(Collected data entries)
━━━━━━━━

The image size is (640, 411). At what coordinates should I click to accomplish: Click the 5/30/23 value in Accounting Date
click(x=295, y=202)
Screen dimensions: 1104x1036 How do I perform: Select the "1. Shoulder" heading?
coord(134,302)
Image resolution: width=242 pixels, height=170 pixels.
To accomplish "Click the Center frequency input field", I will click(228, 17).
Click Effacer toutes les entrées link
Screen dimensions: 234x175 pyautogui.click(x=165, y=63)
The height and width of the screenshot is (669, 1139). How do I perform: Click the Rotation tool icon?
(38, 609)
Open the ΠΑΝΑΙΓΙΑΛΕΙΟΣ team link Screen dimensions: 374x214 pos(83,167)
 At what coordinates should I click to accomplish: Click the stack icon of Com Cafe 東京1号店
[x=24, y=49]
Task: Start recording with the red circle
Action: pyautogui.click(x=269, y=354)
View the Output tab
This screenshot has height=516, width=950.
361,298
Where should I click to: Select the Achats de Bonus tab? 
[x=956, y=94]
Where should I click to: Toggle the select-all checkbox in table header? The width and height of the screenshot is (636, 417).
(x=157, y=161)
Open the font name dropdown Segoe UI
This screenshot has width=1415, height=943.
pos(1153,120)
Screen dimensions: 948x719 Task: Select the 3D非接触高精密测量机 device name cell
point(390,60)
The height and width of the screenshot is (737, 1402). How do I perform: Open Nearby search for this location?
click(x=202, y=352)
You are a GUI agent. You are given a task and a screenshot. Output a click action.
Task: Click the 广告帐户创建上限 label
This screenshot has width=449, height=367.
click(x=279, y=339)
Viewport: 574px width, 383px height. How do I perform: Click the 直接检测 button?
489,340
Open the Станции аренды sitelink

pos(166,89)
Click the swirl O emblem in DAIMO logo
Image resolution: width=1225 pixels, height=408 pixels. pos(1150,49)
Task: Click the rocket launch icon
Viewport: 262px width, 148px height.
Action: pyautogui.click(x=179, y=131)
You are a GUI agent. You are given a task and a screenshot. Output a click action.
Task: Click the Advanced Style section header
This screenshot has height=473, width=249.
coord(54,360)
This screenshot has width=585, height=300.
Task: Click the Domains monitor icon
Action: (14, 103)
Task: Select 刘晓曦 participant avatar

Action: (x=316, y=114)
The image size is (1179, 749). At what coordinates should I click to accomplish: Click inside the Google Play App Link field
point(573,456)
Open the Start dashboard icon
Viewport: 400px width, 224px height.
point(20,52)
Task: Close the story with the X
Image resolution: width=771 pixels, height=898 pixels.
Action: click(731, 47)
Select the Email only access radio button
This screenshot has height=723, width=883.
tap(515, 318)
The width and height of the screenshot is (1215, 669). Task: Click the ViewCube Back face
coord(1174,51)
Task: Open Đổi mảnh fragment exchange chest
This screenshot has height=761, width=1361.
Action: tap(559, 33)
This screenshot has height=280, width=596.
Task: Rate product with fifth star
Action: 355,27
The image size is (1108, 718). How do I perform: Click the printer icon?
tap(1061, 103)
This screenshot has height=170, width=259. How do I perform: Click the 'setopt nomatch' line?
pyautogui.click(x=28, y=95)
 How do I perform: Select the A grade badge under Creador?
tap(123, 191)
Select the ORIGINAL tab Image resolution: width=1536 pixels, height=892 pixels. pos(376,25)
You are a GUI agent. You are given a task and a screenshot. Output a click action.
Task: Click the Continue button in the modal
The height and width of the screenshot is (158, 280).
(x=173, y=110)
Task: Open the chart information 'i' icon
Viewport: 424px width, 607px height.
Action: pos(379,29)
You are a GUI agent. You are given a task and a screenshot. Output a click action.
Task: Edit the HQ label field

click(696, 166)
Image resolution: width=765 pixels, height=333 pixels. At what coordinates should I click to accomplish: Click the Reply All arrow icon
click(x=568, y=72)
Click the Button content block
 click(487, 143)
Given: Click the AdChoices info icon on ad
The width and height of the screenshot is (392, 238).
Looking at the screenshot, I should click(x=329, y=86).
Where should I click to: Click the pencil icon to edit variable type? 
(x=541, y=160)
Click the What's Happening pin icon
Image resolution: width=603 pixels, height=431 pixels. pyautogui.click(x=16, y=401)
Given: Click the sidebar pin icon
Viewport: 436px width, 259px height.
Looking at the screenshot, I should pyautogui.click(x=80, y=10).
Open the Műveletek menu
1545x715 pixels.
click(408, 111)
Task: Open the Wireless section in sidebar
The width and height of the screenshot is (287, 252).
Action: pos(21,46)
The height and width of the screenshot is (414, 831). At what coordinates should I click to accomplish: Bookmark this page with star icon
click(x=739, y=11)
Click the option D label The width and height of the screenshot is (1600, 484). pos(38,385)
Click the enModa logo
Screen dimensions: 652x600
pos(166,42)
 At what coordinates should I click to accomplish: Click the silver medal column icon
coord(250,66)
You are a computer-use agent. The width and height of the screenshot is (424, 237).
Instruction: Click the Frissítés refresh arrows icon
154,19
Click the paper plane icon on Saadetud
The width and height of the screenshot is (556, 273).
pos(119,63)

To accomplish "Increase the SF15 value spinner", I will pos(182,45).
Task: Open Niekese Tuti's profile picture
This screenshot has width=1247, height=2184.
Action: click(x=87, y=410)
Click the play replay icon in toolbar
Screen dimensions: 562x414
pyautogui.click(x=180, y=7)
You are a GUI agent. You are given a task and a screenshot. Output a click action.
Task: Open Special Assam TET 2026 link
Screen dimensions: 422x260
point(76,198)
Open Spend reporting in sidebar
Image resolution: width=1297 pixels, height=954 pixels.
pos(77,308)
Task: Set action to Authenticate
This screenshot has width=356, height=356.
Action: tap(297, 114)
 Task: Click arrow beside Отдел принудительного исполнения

━━━━━━━━

Nothing but the lines from the one with "Screen dimensions: 422x260" through the last line of the data should appear; print them exactly.

◆ Solution for this task ◆
Screen dimensions: 422x260
point(76,198)
Open Spend reporting in sidebar
Image resolution: width=1297 pixels, height=954 pixels.
pos(77,308)
Task: Set action to Authenticate
This screenshot has width=356, height=356.
Action: tap(297, 114)
 Task: Click arrow beside Отдел принудительного исполнения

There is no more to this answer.